Pour Anthony, ce clin d'œil...
De nos jours, le tatouage n’a plus le caractère d’exception qu’on lui reconnaissait encore il y a un demi-siècle. On se retournait sur les tatoués. On les affublait parfois même d’attributs péjoratifs, en tout cas peu enviables pour qui voulait passer pour “Quelqu’un”. Le tatouage est si prisé des footballeurs qu’on ne distingue plus le maillot du dessin. On voit des tatoués partout ! Comment ne pas être traversé de honte de n’en avoir pas !
Le mot vient du thaïtien “tatou”. C’est en effet chez les Polynésiens que cet art a été pratiqué avec le plus de maîtrise.

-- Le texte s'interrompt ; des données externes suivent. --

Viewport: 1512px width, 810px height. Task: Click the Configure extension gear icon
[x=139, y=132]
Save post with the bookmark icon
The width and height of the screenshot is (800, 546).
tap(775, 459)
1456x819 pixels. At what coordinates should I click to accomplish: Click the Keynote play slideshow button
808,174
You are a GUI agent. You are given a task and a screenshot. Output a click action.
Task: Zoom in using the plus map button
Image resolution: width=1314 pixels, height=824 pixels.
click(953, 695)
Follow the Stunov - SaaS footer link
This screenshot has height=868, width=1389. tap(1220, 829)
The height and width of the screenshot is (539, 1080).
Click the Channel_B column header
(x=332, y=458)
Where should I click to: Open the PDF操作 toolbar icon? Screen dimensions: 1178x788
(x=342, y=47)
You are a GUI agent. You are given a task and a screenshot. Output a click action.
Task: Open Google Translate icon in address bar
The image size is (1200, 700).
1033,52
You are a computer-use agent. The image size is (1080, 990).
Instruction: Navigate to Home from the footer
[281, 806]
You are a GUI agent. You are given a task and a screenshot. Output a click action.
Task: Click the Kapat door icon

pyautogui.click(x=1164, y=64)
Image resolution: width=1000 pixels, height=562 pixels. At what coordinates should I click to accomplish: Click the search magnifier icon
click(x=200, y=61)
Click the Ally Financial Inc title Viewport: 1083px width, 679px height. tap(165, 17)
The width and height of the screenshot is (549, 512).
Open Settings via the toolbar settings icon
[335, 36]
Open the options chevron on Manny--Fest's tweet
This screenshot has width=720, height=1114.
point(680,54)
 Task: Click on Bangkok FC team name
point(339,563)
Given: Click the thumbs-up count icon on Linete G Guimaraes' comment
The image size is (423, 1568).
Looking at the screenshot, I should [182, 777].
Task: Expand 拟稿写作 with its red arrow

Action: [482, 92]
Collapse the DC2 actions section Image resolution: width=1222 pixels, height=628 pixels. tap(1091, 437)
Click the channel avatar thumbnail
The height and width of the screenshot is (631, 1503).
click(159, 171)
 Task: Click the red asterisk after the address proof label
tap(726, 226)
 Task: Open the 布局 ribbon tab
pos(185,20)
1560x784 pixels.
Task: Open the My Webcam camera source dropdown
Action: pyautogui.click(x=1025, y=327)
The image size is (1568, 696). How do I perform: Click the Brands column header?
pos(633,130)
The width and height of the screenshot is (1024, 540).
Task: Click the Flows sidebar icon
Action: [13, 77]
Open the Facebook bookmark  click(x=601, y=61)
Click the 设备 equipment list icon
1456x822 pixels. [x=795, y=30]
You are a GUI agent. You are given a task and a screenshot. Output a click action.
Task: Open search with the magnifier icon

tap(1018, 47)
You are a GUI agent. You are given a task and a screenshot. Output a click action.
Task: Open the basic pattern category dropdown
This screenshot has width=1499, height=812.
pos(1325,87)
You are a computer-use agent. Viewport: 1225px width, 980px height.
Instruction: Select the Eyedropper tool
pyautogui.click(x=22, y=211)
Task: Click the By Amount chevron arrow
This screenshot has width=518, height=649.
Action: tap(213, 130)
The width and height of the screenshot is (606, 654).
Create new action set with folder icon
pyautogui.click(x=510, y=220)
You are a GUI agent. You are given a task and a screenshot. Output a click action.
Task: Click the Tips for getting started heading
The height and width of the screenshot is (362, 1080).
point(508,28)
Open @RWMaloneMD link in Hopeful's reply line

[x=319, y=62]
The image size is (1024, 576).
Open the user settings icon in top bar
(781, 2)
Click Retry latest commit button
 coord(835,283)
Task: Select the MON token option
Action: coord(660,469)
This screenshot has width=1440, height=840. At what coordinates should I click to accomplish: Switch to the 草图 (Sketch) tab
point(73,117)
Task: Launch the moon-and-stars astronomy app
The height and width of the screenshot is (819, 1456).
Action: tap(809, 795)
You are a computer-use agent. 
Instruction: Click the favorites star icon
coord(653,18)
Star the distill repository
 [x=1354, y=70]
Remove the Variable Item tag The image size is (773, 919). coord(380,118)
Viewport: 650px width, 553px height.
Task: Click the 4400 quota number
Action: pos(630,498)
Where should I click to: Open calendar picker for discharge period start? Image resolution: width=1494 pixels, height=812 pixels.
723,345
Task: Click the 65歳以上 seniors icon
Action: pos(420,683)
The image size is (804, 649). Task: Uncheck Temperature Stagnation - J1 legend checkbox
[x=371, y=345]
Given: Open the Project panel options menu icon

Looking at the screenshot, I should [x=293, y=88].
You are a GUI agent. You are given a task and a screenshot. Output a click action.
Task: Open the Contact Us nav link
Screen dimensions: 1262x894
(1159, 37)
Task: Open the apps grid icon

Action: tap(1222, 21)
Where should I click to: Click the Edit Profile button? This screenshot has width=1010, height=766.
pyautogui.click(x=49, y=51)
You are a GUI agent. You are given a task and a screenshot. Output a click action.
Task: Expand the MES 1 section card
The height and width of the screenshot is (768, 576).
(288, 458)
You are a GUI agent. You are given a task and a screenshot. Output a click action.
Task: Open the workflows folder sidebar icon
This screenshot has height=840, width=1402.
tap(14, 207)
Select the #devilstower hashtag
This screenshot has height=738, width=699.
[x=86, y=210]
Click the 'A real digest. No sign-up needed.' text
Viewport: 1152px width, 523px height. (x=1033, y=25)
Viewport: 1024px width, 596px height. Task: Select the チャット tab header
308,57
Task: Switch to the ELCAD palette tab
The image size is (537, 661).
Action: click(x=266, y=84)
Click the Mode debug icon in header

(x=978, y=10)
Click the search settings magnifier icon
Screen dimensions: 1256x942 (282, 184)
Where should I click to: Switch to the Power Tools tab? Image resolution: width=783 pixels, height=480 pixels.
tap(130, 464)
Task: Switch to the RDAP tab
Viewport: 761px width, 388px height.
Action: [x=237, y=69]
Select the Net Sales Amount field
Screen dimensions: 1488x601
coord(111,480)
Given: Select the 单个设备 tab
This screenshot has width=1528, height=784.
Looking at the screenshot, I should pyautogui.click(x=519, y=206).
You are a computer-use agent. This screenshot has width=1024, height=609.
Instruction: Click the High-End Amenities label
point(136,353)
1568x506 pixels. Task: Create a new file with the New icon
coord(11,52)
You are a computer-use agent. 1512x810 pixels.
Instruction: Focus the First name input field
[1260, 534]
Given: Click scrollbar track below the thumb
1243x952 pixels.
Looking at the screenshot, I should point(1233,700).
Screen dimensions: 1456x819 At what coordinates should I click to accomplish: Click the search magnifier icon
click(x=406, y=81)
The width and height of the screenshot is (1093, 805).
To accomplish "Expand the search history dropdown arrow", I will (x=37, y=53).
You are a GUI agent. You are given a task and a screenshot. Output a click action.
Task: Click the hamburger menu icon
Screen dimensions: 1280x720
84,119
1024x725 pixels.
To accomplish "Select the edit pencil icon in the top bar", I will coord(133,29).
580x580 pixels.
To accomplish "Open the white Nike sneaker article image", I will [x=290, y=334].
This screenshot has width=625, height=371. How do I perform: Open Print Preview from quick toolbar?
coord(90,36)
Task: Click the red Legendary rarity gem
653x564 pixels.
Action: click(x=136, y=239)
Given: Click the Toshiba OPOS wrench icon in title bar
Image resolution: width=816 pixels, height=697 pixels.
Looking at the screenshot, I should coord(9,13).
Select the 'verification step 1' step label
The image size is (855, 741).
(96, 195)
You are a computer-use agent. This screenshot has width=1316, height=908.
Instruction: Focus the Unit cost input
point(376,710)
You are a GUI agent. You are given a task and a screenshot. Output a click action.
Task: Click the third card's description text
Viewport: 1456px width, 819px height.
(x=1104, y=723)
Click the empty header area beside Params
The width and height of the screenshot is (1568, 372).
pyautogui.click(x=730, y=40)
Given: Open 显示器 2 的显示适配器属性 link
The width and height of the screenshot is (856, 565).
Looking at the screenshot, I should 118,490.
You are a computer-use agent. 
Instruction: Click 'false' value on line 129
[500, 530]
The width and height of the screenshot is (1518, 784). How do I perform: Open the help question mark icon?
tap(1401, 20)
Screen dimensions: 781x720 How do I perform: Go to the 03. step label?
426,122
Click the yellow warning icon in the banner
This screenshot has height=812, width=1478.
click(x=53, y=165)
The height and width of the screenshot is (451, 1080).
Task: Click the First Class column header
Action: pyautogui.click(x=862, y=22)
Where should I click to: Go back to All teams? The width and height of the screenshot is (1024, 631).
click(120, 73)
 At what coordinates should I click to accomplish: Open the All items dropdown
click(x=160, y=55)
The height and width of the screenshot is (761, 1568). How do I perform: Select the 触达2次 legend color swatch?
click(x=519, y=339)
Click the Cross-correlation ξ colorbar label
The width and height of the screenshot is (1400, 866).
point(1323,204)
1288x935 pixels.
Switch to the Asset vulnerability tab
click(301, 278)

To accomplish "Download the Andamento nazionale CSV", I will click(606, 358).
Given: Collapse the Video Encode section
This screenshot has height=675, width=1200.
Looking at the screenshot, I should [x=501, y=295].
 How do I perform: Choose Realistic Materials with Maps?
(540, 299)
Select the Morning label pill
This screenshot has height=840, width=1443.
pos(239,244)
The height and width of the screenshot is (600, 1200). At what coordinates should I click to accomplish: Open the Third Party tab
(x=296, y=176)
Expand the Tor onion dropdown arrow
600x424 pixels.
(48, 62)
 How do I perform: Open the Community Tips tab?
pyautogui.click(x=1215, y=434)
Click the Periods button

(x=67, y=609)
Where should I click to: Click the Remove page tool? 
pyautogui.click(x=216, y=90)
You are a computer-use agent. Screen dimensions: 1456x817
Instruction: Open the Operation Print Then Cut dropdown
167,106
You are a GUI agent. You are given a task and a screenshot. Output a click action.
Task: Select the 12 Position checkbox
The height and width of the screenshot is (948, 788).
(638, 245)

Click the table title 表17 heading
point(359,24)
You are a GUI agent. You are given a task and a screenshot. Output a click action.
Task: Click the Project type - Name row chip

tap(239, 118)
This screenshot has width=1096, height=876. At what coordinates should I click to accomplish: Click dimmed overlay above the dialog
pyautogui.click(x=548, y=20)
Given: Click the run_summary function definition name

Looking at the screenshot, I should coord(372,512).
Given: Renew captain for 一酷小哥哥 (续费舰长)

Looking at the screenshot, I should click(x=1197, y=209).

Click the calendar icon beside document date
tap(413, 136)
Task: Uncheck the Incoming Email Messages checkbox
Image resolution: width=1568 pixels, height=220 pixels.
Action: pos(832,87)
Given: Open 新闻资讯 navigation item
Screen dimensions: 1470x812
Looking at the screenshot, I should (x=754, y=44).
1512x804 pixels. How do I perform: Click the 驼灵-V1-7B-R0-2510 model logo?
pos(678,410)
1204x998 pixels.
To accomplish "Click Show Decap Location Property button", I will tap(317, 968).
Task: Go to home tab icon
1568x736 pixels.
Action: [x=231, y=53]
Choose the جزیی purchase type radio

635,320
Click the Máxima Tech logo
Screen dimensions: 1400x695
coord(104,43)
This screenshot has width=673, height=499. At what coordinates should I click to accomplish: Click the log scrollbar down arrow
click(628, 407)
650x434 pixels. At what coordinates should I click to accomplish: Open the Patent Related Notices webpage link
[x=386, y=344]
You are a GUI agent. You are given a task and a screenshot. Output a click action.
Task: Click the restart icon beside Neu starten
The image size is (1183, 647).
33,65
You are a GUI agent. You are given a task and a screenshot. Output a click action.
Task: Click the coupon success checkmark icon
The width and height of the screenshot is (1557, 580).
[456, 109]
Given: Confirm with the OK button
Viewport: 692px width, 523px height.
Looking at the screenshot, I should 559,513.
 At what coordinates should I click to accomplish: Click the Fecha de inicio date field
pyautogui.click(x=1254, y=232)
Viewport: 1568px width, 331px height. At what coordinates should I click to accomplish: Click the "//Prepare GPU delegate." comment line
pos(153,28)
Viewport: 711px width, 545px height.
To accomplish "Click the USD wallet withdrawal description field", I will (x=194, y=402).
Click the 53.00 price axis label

Sa technique est simple, son application plutôt douloureuse, dit-on. Elle consistait, il y a encore peu de temps, à introduire, au moyen de piqûres, des substances colorées sous l’épiderme, à la manière dont usent les médecins pratiquant la mésothérapie. Ce qui est gravé, de cette façon, reste à jamais indélébile. Ainsi le tatouage est vu par transparence. Les peuples à peau sombre ou noire préfèrent la scarification.
Ces dessins peuvent couvrir tout ou partie du corps. Jadis, il fallait des années pour exécuter ces œuvres d’art abstrait. Les plus compliquées, qu’on peut observer aux Îles Marquises ou des Samoa, n’étaient achevées qu’après bien des années, parfois jusqu’à attendre la vieillesse du bénéficiaire. Leur composition, leur dessin, répondaient à des règles précises, aussi normées que les armoiries de l’ancienne noblesse. Le graphisme, les figures, leur assemblage indiquaient l’ethnie, le rang, le lignage, ou pouvaient rappeler un fait d’armes, une expédition, un événement extraordinaire de l’histoire de l’individu. Sans oublier les honneurs reçus dans l’existence ou ceux que le mérite allait justifier.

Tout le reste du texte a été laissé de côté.